--- Extrait du document ---
Lors d'une précédente audition, le Pr Axel Khan avait rappelé que la viande était cancérigène et que cela s'expliquait par les phénomènes d'oxydation et de peroxydantion par les fers héminiques, « en particulier l'oxydation de la membrane nucléaire ».

La viande rouge est classée dans la catégorie IIa (agent probablement cancérogène) par le Centre international de recherche sur les cancers, tandis que les charcuteries sont classées dans la catégorie I (agent cancérogène pour l'homme) sur la base de données épidémiologiques. « Elle contient pourtant moins de fer héminique », poursuit le Pr Khan, « c'est ce qui m'a poussé à me pencher sur les sels nitrités ». Citant une métaanalyse menée sur le sujet, il ajoute que « sur 17 publications, 11 disent que les charcuteries nitritées sont plus cancérigènes chez l'homme que les charcuteries non nitritées, cinq disent qu'elles le sont autant, et une seule dit qu'elles le sont moins. »

Selon des résultats publiés par Fabrice Pierre et Denis Corbet, du laboratoire INRA TOXALIM de Toulouse, également auditionnés, la cancérogénicité liée aux charcuteries nitritées est différente de celle liée à la viande rouge. « Le grand phénomène chimique de la charcuterie nitritée est la formation de nitroso-hème ferreux, incroyablement stable et qui résiste à la cuisson, ajoute le Pr Khan. On en retrouve même dans les fèces. Il est quand même dégradé en partie et produit une cascade des produits de dégradation au contact direct de la muqueuse intestinale, et en particulier de la muqueuse colique. C'est ce qui explique le caractère très spécifique de la cancérogénicité des produits nitrités. »

--- Action requise ---
Restituez intégralement et sans la moindre modification l'extrait ci-dessus sur la cancérogénicité des charcuteries nitritées.

--- Données affichées ---

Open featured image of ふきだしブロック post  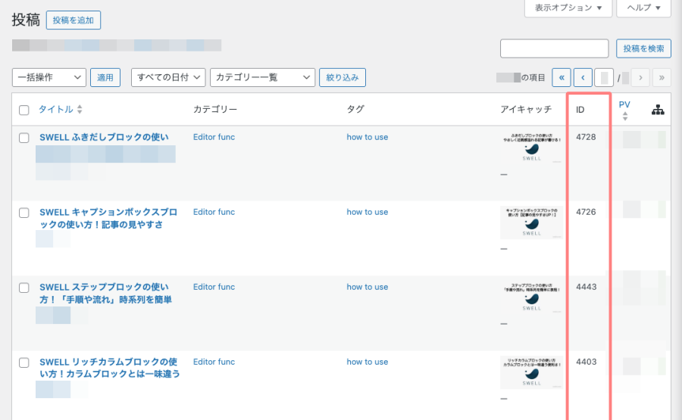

--- Résultat ---
Lors d'une précédente audition, le Pr Axel Khan avait rappelé que la viande était cancérigène et que cela s'expliquait par les phénomènes d'oxydation et de peroxydantion par les fers héminiques, « en particulier l'oxydation de la membrane nucléaire ».

La viande rouge est classée dans la catégorie IIa (agent probablement cancérogène) par le Centre international de recherche sur les cancers, tandis que les charcuteries sont classées dans la catégorie I (agent cancérogène pour l'homme) sur la base de données épidémiologiques. « Elle contient pourtant moins de fer héminique », poursuit le Pr Khan, « c'est ce qui m'a poussé à me pencher sur les sels nitrités ». Citant une métaanalyse menée sur le sujet, il ajoute que « sur 17 publications, 11 disent que les charcuteries nitritées sont plus cancérigènes chez l'homme que les charcuteries non nitritées, cinq disent qu'elles le sont autant, et une seule dit qu'elles le sont moins. »

Selon des résultats publiés par Fabrice Pierre et Denis Corbet, du laboratoire INRA TOXALIM de Toulouse, également auditionnés, la cancérogénicité liée aux charcuteries nitritées est différente de celle liée à la viande rouge. « Le grand phénomène chimique de la charcuterie nitritée est la formation de nitroso-hème ferreux, incroyablement stable et qui résiste à la cuisson, ajoute le Pr Khan. On en retrouve même dans les fèces. Il est quand même dégradé en partie et produit une cascade des produits de dégradation au contact direct de la muqueuse intestinale, et en particulier de la muqueuse colique. C'est ce qui explique le caractère très spécifique de la cancérogénicité des produits nitrités. »